Carles Rodrigo Monzó has been taking photos since his childhood but it wasn’t until he took a course in photography during his design career, that he began to change his view and turned it into something more elaborate and thought out. In the past few years, the Spanish photographer has since been trying to define his own visual language with the natural changes in his style.
While Monzó's early work cleverly captures the play of light and shadows in various natural and artificial environments, his current work reveals a rather modern shift. Leaving behind the black and white, soft-tuned and grainy photographs, he has landed in a world of sharp, pastel-coloured images of beautiful objects with a generous use of flash lighting. Monzó is offering a cheerful visual journey documenting the joys of his life.
Dazed Digital: Can you tell us about your work process?
Carles Rodrigo Monzó: I work with a general idea, with the things that interest me either visually or conceptually, little things that make up a whole, looking for relationships between them or contrasts that create a stronger overall map.
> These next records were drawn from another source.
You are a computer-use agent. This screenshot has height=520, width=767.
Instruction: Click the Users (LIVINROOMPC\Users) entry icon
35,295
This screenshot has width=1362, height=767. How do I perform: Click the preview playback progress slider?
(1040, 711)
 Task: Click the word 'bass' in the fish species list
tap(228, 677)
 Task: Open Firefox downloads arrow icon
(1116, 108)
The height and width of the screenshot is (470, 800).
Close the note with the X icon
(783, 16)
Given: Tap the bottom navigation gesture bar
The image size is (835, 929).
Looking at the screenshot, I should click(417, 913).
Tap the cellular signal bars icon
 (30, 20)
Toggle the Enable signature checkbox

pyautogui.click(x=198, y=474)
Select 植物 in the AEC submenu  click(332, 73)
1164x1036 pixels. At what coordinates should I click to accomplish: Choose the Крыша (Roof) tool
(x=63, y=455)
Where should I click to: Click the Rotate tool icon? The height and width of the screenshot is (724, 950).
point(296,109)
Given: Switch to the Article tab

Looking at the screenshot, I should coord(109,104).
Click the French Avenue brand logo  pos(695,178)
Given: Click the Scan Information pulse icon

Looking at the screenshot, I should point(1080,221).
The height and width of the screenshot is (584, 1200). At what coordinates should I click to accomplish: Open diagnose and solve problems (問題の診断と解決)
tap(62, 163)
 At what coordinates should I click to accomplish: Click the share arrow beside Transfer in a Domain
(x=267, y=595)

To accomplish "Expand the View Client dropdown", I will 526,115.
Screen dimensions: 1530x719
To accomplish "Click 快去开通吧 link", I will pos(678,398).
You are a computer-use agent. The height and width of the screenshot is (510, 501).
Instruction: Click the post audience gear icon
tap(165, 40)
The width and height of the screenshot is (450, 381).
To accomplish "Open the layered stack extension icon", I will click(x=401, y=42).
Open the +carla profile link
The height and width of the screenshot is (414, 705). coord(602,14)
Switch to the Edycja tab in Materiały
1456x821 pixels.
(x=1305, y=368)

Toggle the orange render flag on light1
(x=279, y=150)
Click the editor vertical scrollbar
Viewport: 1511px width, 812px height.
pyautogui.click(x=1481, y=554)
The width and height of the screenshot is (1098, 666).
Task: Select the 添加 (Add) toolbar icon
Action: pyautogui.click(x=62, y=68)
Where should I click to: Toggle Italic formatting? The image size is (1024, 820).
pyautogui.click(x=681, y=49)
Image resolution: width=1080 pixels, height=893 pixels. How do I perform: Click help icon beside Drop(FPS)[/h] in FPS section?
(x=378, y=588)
Lately I realised that the best things come to you when you least expect them, you just need to be observant. I think preconceptions often block creativity, but usually you must have a theme in general.
DD: What is the main influence behind the change of style in your photography?
Carles Rodrigo Monzó: Many photographers have been influenced by the use of flash as a stylistic element, like Martin Parr and others. I like to experiment a lot and I realised that this style fits very well with the principles of my photography. The flash reinforces spontaneity and dynamics I have been looking for. Now I am experimenting and this is why a large part of my latest photos are with flash, but we will see what happens in the future...
DD: Is there a concept or person you wish to shoot in the future?
Carles Rodrigo Monzó: I would like to start a very general concept, traditional cultural elements of Valencia. I've always been very reluctant to approach these topics and I had been purposely avoiding them. Right now I think it would be possible to get good results from it, but I also think it will be very difficult because I come from Valencia and it will be hard to try and change the deep-rooted views in my head and come up with a different and interesting angle, but I feel like doing it.
DD: Do you have a photo you're personally very fond of?
Carles Rodrigo Monzó: I have a set of photos that provoke a feeling inside of me that I really like. I like the interaction between them, how they complement one another and create a particular world. If I had to select one, it could be this one.